"Sectarianism or Class Conflict? The ISIL Crisis" with Juan Cole

Monday, October 6, 2014 5:00 PM EDT
Johnson Center, Meeting Room A, 3rd Floor


Media depictions of the so-called Islamic State in Iraq and Syria and its capture of northern and western Iraq have misinterpreted what happened. Mosul, Tikrit and other largely Sunni Arab areas were not conquered by a few thousand fighters-- rather there were a series of regional urban revolts in coalition with ISIL against the Shiite-dominated Iraqi Army and state. But were the discontents really religious? Or was this urban revolt largely economic and political in character, a marriage of convenience with ISIL rather than an ideological turning point?

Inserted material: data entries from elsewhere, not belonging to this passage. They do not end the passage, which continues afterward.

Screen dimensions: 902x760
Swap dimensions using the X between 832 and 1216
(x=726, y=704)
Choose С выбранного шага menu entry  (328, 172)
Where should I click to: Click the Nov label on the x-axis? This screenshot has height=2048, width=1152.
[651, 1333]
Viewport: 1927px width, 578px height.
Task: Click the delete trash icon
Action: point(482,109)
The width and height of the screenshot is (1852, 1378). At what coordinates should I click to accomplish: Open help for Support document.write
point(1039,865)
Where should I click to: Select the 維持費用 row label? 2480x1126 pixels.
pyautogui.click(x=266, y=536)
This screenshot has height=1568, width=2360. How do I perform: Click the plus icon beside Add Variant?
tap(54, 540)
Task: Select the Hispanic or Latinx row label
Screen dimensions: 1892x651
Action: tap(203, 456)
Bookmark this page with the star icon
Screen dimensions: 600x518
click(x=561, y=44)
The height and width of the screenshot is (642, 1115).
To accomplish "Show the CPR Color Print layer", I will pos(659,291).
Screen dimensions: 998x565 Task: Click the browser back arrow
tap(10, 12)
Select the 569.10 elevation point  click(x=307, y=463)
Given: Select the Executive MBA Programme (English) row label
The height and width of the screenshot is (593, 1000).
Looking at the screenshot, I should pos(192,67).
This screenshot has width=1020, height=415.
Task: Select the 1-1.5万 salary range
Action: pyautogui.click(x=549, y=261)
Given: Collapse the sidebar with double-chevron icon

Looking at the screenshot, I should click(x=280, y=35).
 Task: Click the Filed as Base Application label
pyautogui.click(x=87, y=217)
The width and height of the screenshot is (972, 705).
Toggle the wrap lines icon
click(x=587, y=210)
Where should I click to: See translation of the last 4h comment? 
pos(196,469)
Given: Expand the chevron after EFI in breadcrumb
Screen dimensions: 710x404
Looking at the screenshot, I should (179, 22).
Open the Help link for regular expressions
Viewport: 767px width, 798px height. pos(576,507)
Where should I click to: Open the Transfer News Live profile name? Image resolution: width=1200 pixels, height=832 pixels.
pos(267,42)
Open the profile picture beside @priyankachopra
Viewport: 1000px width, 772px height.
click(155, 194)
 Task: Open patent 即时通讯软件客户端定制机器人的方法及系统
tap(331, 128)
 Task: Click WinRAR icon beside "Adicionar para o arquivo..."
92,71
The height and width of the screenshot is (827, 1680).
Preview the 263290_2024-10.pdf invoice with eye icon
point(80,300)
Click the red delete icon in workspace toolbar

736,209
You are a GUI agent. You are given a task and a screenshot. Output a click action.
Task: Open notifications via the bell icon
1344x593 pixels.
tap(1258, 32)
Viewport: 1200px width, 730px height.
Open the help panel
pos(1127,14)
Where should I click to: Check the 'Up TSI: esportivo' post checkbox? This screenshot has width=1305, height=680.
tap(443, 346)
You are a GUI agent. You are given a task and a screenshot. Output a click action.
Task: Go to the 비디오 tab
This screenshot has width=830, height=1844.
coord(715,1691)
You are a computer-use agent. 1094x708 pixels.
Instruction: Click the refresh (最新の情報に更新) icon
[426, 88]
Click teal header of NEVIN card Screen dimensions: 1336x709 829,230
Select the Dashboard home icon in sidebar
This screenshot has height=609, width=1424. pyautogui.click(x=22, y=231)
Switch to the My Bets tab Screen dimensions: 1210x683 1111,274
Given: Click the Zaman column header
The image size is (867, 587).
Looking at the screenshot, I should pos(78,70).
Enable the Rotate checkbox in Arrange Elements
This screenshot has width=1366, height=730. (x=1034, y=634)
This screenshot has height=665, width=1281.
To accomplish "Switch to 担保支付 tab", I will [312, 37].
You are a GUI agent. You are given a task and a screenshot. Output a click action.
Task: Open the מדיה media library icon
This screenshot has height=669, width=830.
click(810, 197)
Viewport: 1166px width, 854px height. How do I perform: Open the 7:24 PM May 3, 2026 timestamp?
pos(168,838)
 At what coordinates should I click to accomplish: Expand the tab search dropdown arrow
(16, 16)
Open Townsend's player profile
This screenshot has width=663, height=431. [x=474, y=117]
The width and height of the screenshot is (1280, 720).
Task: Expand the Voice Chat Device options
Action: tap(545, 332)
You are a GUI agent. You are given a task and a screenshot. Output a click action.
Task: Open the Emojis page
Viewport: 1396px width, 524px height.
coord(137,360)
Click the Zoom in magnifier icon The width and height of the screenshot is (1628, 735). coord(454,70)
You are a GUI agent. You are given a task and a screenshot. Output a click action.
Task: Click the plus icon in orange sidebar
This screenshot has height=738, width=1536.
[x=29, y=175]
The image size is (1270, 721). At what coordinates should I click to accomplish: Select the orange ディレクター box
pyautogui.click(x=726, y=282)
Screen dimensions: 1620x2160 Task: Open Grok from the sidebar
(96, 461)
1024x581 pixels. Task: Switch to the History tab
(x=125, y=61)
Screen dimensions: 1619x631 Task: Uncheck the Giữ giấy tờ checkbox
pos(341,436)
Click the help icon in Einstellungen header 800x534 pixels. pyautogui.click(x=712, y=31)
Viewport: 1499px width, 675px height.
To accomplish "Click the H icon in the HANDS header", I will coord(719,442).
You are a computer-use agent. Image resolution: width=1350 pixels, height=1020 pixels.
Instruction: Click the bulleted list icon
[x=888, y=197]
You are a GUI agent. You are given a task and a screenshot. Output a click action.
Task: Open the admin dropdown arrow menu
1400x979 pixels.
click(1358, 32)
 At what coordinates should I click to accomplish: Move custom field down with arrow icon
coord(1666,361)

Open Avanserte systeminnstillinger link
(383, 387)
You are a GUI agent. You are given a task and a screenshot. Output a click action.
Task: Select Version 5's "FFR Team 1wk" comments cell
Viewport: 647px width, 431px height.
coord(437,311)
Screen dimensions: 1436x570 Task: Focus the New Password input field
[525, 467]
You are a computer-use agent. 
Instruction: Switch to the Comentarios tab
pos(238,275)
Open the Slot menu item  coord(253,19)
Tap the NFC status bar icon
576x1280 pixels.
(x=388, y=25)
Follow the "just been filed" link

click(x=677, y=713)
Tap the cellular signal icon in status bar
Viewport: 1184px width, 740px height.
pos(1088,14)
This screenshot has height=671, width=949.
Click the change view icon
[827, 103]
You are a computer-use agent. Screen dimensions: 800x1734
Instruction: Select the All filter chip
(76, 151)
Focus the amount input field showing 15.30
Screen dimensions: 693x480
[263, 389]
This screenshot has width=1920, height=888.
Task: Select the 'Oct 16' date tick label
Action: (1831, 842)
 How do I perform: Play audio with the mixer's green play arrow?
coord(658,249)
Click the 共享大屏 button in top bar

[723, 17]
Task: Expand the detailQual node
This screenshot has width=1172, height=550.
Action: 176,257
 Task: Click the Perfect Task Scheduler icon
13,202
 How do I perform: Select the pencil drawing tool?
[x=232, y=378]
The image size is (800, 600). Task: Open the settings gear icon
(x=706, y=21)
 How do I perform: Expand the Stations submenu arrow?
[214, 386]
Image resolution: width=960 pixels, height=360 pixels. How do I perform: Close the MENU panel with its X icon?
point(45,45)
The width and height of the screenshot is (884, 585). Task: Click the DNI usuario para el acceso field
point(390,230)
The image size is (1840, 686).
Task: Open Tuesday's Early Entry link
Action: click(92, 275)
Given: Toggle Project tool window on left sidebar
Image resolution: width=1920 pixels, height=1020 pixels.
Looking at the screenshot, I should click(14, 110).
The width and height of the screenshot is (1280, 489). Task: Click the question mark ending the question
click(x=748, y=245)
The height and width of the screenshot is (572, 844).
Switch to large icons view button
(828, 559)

Juan Cole is Richard P. Mitchell Collegiate Professor of History at the University of Michigan. He is author of The New Arabs: How the Millennial Generation is Changing the Middle East, Engaging the Muslim World, and Napoleon's Egypt. He has been a regular guest on PBS’s News Hour and has also appeared on ABC Nightly News, Nightline, the TODAY show, Charlie Rose, Anderson Cooper 360, Rachel Maddow, the Colbert Report, Democracy Now!, Aljazeera America and many others. He has commented extensively on al-Qaeda and the Taliban, Iraq, the politics of Pakistan and Afghanistan, Syria, and Iranian domestic struggles and foreign affairs.